Opened 6 years ago

Closed 4 years ago

#9635 closed defect (fixed)

Tor clients warn when they use the wrong ntor onion key

Reported by: bastik Owned by:
Priority: Medium Milestone: Tor: 0.2.6.x-final
Component: Core Tor/Tor Version: Tor: unspecified
Severity: Keywords: spammy-warnings, tor-bridge 026-triaged-1 025-backport nickm-patch
Cc: Actual Points:
Parent ID: Points:
Reviewer: Sponsor:

Description

I got this warnings (exactly once, for the first time I'm aware of) on my 0.2.4.16-rc bridge on Windows.

Strangely I found no tickets for any of these failures.

Aug 31 09:37:10.793 [Warning] onion_skin_client_handshake failed.
Aug 31 09:37:10.793 [Warning] circuit_finish_handshake failed.
Aug 31 09:37:10.794 [Warning] connection_edge_process_relay_cell (at origin) failed.

I'm unsure what _client means. Did my client (yes, I use my bridge's client functions) fail or did the client of an connecting bridge user fail?

Client functionality is not affected.

Child Tickets

Change History (27)

comment:1 Changed 6 years ago by arma

I saw one of these today too.

I assume it's a codepath rarely used, for when we give up on a circuit we're making because it's been a while since we sent a create cell, that is triggered more commonly during our "million new users" crisis.

The warning is nothing to worry about, but it's something we should track down and fix in the code.

comment:2 Changed 6 years ago by nickm

Keywords: tor-bridge 024-backport added
Milestone: Tor: 0.2.4.x-finalTor: 0.2.5.x-final

comment:3 Changed 6 years ago by arma

Here's the bonus info-level message that happens after the above three and gives us our clue:

Sep 10 18:33:52.724 [info] command_process_relay_cell(): circuit_receive_relay_
cell (backward) failed. Closing.

Looks like the call chain is that command_process_relay_cell() receives an extend or extend2 cell, passes it to circuit_receive_relay_cell(), which passes it to connection_edge_process_relay_cell() (in the CELL_DIRECTION_IN case), which sees RELAY_COMMAND_EXTENDED or RELAY_COMMAND_EXTENDED2 and calls circuit_finish_handshake() which pulls out the 'created' cell and calls onion_skin_client_handshake(),
which returns -1 but doesn't say why.

So if I were to suggest a fix, I'd suggest that onion_skin_client_handshake() should have an *errmsg parameter which it sets if it wants to complain about something. Then the various subfunctions it calls can set it, or we can choose not to complain if a failure isn't worth telling the user about.

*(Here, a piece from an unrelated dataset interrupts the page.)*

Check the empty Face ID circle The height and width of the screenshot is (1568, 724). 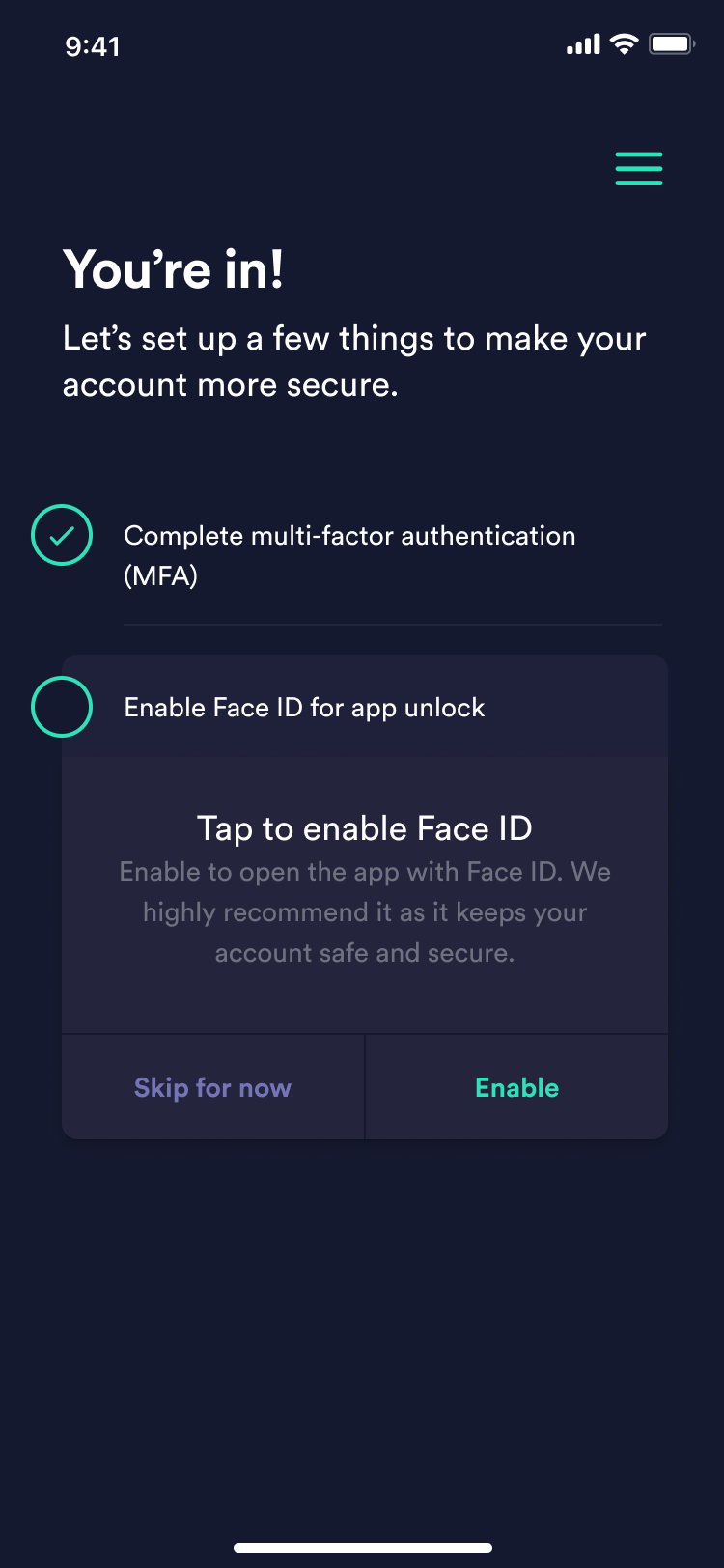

comment:4 Changed 6 years ago by arma

Summary: Tor fails handshakes, onion_skin_client_handshake, circuit_finish_handshake, connection_edge_process_relay_cellTor clients warn when they use the wrong ntor onion key

skruffy describes a plausible explanation for why these client-side warns are happening: the client is using an old ntor onion key, and in the new ntor design, there's no way for the relay to know what onion key the create request is intended for. So the relay answers anyway, and the client is shocked to find that it can't complete the handshake.

I guess it would be nice if the relay could realize that the handshake is going to fail, so it can help the client understand what's happening. But failing that, I guess we should make the client not complain when it fails?

comment:5 in reply to:  4 Changed 6 years ago by rransom

Replying to arma:

skruffy describes a plausible explanation for why these client-side warns are happening: the client is using an old ntor onion key, and in the new ntor design, there's no way for the relay to know what onion key the create request is intended for. So the relay answers anyway, and the client is shocked to find that it can't complete the handshake.

What is KEYID for then?

comment:6 Changed 6 years ago by nickm

rransom is correct that there is a perfectly good way (KEYID) for the relay to learn which ntor key was supposed to get used.

But, if for some weird reason, the client has an onion key so ancient that the relay doesn't recognize it any longer, then rather than send a DESTROY cell, the relay will pick a junk onion key and use that to complete the handshake anyway, on the theory that it's better not to leak anything in timing information. Could that be what's going on here?

comment:7 Changed 6 years ago by arma

For more data, on moria1,

$ grep "\[warn\] onion_skin_client_handshake failed." moria1-notice|grep ^Sep|wc -l          
162

So this is a real thing that seems to be happening quite often to lots of people.

comment:8 in reply to:  6 Changed 6 years ago by sysrqb

Replying to nickm:

But, if for some weird reason, the client has an onion key so ancient that the relay doesn't recognize it any longer, then rather than send a DESTROY cell, the relay will pick a junk onion key and use that to complete the handshake anyway, on the theory that it's better not to leak anything in timing information. Could that be what's going on here?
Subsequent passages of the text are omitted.